The Productization Revolution in Construction
The rise of prefab is changing how we build
Amy Marks, Autodesk’s Head of Industrialized Construction Strategy and Evangelism, has a red high-heel shoe on display in her home office to make a point about the benefits of productization. It was custom-made, which Marks argues isn’t very efficient. Why buy a custom pair of heels when you can easily buy them off the shelf quicker and probably pay less?
The story illustrates a point Marks has been making for years as the world’s pre-eminent prefabrication consultant, who also goes by the nickname “Queen of Prefab.” Marks believes — and has a growing number of supporters who agree — that the building industry would be more efficient and sustainable if it embraced productization through prefabrication and design for manufacture and assembly.
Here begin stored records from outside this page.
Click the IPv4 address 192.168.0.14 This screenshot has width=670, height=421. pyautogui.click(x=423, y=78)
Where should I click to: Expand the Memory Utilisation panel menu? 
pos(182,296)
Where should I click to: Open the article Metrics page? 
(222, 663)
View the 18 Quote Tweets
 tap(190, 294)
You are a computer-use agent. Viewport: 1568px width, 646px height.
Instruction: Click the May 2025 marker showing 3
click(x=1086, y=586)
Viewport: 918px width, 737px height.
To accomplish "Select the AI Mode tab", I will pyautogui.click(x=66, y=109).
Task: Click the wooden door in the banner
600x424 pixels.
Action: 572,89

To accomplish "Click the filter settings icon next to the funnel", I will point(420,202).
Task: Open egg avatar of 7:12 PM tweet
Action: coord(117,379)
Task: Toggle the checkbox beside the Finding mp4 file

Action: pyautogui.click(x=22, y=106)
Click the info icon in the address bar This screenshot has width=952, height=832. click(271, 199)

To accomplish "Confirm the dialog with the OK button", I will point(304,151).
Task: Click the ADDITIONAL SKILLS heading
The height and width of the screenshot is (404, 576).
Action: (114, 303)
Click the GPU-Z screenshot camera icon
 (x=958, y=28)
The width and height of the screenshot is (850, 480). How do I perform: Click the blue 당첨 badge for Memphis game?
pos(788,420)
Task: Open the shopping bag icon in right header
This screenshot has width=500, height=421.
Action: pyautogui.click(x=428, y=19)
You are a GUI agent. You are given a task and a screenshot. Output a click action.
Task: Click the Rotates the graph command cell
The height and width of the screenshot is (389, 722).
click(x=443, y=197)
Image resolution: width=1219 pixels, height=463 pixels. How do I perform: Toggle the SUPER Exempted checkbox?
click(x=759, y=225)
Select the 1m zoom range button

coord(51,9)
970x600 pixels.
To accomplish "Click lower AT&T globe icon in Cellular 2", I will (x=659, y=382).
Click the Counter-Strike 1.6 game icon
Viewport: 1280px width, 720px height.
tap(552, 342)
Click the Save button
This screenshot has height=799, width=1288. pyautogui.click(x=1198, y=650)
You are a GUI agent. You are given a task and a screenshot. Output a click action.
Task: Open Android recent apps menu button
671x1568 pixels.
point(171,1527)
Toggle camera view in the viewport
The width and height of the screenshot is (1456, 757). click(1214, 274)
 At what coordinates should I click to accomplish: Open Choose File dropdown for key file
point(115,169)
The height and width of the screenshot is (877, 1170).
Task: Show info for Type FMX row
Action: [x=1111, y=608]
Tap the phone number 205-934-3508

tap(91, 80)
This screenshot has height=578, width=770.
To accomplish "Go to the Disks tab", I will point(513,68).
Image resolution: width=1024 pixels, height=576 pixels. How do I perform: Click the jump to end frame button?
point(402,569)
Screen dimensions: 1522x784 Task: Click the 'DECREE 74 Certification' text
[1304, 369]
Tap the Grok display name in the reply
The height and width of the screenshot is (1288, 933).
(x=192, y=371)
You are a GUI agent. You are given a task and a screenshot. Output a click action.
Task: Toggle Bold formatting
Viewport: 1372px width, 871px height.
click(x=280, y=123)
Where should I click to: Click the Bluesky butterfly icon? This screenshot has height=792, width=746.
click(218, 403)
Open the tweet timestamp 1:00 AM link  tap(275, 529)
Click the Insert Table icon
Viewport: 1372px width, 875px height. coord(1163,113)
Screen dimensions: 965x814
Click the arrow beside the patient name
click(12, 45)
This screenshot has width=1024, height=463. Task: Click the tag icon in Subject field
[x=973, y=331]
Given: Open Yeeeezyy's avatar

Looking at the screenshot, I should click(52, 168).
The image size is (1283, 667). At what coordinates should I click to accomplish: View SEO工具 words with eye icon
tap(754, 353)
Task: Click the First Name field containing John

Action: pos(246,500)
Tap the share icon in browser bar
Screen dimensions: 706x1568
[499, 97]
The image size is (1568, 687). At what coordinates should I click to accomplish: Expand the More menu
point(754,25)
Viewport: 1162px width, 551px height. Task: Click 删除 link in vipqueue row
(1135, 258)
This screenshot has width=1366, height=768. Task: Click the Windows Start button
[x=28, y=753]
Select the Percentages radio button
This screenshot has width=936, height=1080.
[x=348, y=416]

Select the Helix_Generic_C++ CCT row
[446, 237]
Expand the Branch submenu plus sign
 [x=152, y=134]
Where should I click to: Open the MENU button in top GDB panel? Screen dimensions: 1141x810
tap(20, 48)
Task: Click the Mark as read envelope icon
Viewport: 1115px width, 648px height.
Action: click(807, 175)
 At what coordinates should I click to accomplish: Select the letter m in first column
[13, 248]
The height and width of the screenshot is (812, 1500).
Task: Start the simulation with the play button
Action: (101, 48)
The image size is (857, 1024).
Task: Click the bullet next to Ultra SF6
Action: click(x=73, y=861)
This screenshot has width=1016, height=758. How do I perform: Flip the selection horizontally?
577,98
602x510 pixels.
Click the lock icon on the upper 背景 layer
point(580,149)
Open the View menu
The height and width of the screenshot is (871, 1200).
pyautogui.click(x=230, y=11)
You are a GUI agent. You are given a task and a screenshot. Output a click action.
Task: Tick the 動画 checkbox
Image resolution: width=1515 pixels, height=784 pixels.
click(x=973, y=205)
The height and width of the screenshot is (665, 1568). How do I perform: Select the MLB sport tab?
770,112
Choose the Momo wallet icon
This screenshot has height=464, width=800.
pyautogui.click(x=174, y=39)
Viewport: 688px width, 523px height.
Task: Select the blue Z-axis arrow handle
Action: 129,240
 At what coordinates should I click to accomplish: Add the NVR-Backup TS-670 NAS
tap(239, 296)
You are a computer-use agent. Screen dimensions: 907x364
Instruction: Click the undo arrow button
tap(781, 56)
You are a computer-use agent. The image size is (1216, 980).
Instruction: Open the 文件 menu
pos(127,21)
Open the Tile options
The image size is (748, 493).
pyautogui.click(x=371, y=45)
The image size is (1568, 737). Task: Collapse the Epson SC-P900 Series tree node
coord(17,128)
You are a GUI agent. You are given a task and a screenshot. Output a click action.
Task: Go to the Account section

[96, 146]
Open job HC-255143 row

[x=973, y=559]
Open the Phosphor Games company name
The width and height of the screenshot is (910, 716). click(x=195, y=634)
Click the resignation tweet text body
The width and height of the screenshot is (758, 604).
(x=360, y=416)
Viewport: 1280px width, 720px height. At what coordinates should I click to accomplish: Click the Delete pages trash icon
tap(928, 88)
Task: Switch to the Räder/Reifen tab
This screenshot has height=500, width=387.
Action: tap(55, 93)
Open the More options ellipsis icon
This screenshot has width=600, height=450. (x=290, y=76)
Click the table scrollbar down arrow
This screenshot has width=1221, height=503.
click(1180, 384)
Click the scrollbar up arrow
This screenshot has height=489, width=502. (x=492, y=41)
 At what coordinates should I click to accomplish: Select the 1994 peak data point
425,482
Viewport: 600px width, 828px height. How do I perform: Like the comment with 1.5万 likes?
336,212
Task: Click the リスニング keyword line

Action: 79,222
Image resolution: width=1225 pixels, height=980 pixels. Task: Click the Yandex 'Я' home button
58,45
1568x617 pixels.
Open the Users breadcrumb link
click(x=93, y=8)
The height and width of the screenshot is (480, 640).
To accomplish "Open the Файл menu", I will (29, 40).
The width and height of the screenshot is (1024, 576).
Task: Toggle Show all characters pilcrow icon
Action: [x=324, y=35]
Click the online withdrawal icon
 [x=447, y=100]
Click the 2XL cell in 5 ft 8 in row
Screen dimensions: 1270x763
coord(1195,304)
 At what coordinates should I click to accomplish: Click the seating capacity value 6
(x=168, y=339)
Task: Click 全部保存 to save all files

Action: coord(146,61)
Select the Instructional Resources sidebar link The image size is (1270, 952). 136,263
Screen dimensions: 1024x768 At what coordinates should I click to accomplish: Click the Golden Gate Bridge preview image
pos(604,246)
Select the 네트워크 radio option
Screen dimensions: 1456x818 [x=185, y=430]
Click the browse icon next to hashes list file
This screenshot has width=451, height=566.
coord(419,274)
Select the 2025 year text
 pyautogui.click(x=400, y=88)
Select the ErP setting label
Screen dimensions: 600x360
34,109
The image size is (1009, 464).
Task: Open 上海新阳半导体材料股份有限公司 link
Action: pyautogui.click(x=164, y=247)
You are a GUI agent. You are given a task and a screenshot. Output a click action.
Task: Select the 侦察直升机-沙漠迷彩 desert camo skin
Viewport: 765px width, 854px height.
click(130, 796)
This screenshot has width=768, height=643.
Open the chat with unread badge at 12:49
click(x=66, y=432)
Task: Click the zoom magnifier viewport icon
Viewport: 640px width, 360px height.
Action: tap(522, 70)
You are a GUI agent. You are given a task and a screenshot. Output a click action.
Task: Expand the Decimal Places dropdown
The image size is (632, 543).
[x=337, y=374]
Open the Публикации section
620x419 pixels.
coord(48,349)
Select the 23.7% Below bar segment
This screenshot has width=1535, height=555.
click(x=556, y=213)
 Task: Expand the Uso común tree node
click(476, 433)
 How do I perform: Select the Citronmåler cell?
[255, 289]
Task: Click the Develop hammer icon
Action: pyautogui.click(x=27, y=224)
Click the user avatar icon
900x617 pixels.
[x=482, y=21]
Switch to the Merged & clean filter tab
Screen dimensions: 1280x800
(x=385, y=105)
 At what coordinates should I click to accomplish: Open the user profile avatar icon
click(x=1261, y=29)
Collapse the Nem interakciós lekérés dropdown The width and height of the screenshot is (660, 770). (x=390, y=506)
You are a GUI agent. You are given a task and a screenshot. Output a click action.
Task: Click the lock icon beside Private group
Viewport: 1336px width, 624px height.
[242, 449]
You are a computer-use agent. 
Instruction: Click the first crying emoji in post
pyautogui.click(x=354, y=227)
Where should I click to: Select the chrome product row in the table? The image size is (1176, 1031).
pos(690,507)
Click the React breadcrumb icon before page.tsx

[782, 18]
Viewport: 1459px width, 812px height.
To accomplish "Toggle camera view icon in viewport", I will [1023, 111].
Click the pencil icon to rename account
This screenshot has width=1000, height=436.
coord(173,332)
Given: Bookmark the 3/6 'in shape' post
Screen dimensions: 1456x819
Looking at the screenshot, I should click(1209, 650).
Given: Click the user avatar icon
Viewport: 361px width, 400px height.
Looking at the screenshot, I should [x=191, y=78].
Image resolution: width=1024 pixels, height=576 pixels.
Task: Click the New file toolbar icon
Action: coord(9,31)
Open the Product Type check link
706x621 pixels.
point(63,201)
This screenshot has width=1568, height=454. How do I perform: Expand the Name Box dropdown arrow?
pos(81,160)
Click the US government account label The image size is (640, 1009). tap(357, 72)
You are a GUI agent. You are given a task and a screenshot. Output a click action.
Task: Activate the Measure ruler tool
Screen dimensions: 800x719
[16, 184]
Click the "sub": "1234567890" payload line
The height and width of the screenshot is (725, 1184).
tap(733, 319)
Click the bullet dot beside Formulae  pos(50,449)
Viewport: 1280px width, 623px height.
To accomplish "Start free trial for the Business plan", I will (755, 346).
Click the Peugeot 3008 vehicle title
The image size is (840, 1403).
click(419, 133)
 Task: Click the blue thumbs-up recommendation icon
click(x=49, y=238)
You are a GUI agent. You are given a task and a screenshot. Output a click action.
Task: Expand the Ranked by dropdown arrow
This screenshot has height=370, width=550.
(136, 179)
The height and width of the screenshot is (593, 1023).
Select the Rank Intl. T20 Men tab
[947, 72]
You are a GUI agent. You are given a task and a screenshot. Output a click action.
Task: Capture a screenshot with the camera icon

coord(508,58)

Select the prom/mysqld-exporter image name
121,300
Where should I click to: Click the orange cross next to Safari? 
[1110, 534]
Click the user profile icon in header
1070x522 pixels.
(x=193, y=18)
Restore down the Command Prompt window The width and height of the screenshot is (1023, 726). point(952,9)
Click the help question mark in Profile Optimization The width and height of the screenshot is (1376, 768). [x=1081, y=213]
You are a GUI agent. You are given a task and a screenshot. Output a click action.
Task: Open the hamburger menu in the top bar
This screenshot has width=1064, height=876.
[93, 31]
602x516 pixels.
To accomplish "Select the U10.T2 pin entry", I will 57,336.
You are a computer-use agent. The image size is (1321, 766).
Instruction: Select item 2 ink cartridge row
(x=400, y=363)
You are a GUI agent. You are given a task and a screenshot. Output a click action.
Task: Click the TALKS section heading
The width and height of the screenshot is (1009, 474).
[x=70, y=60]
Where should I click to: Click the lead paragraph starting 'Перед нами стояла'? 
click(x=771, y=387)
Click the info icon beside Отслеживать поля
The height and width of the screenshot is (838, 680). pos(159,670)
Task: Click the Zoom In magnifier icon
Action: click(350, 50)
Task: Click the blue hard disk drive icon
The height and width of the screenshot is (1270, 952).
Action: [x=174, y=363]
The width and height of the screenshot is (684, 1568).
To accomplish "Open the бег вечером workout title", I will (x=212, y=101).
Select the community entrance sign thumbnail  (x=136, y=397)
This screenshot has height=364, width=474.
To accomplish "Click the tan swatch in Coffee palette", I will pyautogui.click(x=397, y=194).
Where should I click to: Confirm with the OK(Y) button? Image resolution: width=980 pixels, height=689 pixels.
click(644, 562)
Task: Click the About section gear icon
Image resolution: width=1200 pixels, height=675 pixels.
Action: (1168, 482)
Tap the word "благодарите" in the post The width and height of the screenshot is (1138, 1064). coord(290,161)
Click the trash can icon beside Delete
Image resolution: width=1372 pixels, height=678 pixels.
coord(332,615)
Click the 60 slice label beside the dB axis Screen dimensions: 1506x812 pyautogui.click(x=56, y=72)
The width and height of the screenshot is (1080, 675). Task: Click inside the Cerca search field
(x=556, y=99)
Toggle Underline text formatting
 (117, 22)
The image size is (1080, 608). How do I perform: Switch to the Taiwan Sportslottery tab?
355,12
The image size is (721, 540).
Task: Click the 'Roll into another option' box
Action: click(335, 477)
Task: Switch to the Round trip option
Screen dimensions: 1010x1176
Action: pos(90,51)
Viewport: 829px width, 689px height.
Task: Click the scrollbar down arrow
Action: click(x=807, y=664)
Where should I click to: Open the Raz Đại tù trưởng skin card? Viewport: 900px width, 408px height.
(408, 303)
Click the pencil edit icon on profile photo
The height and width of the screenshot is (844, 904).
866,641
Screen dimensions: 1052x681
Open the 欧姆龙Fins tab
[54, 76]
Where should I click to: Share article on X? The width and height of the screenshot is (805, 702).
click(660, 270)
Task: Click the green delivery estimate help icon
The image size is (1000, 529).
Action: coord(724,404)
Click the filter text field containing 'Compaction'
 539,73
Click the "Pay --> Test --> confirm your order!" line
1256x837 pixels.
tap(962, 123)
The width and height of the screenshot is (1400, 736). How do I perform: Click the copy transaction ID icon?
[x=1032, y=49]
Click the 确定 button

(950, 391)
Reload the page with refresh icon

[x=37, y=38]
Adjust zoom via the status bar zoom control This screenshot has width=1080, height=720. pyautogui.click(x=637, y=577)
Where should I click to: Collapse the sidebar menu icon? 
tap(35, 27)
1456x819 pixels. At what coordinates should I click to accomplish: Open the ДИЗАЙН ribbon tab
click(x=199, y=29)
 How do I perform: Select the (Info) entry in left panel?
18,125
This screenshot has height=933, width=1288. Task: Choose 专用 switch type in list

“The environment has changed, the technology has changed, the labor force has changed,” she says. “You can’t do the same thing you’ve been doing and expect to get better results. That’s just crazy.”
It’s not hard to prefabricate. It’s hard to create a culture, a process, and a leadership that enables it.
Marks’ perspective comes from a long history in the building industry: Her parents ran a successful general contracting construction management firm in Long Island, New York. After a stint in the family business, Marks executed a $40-million turnaround of a modular construction company. She then ran her own consulting firm, XSite Modular, for nearly a decade, helping to optimize prefabrication across many building types in industries ranging from healthcare to high-tech.
Her latest gig is head of industrialized construction strategy and evangelism at tech company Autodesk. It’s a cool title and another powerful platform for Marks to “open source” her prefabrication passion. She spends her days spreading the word about the need for the industry to transform through the convergence of design, construction, manufacturing, and operations, driven by technology.
“The lines are completely blurring,” Marks says. “Traditional players in the architecture, engineering, and construction space are not staying in their lanes and breaking down the silos of existing business models. Owners get more involved in leading design and build, general contractors are fabricating, subcontractors are engaging directly with owners — we’re seeing convergence across the ecosystem.”
The Rise of Prefab
McKinsey & Co. research shows that permanent modular construction market share of new North American real estate construction projects grew by 50% between 2015 to 2018. Research and development spending among the top 2,500 construction companies globally has risen by approximately 77% since 2013. What’s more, about two-thirds of companies surveyed by McKinsey believe that COVID-19 will lead to an acceleration of the transformation, and half have already raised investment for that purpose. Research the company did in 2019 shows that projects using prefabrication can accelerate timelines by as much as 50%, and real estate companies who make the shift and optimize for scale can see more than 20% in cost savings.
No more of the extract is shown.